The Open App Markets Act passed out of committee on an even stronger vote in February. It is slightly narrower in scope, targeting large app stores with over 50 million users like Apple and Google. The bills would loosen the restrictions on app developers, allowing the use of alternative payment systems—a significant blow to the commissions of app store owners—and access to the store’s operating system. It would require parity in search results and prohibit the harvesting of data from third-party apps to build competitors. Users would be allowed to sideload apps—that is, download them from non-proprietary and alternative app stores—which is currently unavailable on Apple devices.
As midterm elections approach, time is of the essence for the antitrust bills in Congress.
As in the EU, companies in the United States have predictably protested that these bills would undermine privacy and the integrity of the user experience. Valid critiques about the risks of sideloading—Apple devices have less malware than Android devices, for example, which allow outside app downloads—or those raised by legal experts about potential blind spots in the laws can be hard to disentangle from lobbying talking points.
As midterm elections approach, time is of the essence for the antitrust bills in Congress. Despite the bipartisan support behind these bills, it is an open question to what extent these shared priorities might extend beyond November. There is strong opposition to the antitrust push among some Republicans, and the possibility that the anti-Big Tech agenda would shift from competition to a focus on the “censoring” of conservatives and debates around Section 230, creating lots of noise but leaving the basic business model untouched.
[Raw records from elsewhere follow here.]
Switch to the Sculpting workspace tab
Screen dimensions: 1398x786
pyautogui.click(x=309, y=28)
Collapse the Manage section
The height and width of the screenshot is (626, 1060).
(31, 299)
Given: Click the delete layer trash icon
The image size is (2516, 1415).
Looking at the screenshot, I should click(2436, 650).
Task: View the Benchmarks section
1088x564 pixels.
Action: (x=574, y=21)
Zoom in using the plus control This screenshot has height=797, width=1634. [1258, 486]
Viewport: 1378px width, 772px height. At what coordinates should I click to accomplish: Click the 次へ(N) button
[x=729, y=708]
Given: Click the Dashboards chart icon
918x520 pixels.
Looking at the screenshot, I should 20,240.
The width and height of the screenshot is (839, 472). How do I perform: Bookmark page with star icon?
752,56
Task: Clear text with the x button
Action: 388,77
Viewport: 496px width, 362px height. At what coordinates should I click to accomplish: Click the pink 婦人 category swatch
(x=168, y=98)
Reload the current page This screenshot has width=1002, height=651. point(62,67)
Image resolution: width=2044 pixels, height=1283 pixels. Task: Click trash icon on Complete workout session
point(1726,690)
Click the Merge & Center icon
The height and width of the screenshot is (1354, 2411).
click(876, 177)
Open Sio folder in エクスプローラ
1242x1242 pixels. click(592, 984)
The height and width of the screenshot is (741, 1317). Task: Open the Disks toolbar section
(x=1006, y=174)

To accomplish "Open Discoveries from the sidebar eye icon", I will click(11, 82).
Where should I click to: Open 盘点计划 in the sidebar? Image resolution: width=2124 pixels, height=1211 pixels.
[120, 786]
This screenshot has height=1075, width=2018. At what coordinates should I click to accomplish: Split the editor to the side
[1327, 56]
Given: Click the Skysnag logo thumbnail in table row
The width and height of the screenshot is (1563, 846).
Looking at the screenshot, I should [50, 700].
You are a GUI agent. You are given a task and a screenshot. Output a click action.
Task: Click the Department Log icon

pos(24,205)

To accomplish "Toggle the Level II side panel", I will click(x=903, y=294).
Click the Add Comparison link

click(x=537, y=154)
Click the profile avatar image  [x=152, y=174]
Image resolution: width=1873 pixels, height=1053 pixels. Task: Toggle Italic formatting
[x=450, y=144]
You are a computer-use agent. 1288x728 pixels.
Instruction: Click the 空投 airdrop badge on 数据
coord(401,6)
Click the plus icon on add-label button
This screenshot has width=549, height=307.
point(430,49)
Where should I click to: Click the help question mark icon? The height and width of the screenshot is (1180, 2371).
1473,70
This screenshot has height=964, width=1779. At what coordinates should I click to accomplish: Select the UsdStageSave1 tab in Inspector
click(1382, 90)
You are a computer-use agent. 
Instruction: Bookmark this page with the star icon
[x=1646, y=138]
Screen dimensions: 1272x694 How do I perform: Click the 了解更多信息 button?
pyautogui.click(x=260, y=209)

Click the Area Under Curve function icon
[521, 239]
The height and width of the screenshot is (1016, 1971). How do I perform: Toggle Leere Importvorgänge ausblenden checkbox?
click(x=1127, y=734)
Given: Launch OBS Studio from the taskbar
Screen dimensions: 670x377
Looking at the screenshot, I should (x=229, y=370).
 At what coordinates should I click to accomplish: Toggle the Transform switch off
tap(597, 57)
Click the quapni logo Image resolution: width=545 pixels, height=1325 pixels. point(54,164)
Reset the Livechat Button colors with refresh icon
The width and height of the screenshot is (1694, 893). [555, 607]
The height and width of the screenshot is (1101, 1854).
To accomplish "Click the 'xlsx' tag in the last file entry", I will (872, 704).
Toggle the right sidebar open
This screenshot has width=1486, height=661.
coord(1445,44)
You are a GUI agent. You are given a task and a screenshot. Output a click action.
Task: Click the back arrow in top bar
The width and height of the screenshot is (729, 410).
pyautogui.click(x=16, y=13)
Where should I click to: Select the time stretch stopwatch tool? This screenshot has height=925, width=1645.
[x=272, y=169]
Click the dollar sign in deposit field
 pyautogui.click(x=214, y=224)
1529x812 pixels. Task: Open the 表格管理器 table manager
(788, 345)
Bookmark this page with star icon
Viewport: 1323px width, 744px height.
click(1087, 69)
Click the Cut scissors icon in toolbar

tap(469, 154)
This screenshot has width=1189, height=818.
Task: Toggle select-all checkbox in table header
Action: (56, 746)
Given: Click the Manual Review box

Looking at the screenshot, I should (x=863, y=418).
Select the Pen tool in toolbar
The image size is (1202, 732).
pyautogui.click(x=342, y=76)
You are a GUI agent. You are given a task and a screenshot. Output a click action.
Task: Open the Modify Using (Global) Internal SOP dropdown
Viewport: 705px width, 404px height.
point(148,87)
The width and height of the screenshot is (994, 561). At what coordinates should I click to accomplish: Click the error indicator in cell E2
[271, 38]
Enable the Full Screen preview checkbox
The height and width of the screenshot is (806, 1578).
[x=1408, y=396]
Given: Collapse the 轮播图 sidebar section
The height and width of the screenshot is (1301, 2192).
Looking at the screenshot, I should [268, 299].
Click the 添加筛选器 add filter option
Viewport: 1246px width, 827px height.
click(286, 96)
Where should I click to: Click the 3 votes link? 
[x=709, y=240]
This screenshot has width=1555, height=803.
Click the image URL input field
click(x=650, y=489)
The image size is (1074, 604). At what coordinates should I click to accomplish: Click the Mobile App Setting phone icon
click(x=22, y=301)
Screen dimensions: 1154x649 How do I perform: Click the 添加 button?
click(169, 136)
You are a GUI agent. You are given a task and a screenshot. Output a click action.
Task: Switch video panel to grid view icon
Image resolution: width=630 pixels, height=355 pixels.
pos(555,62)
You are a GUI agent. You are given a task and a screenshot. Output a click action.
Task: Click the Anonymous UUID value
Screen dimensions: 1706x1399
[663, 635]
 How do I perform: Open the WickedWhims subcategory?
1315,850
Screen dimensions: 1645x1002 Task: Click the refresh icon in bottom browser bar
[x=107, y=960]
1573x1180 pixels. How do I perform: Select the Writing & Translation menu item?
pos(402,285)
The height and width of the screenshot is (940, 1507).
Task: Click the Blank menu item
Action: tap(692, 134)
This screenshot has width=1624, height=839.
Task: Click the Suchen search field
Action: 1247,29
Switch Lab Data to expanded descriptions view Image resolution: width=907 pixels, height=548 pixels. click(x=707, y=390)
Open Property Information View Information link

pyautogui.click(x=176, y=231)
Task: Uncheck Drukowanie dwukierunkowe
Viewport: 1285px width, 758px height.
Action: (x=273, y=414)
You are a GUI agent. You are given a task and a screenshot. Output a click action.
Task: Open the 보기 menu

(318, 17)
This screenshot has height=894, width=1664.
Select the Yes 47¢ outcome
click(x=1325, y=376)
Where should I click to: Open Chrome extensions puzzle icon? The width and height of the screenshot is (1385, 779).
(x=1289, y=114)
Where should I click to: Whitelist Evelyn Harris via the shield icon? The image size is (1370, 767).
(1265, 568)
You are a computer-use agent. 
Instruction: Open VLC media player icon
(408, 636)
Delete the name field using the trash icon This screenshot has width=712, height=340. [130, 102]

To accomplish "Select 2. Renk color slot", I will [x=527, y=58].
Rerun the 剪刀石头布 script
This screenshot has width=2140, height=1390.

What Is Next for Transatlantic Digital Policy?
With the DMA and DSA—along with the GDPR and forthcoming Data Governance Act, Data Act, and AI Act—the EU is seeking to set the standard for digital legislation and take advantage of the so-called Brussels effect, in which companies often end up adopting EU standards worldwide. It is likely that decisions imposed on platforms in the EU would affect their operations globally, including in the United States. There is hope among US researchers that they will be able to piggyback on some of the transparency disclosures required by the DSA, regardless of whether similar requirements ever became law in the United States.
The coming months will see new debates and challenges arise regarding these pieces of legislation with the potential to change the online experience for hundreds of millions. The answer may not satisfy those eager to reshape digital marketplaces and peer under the hood of these powerful platforms, but only time will tell whether these transatlantic efforts will achieve their desired ends.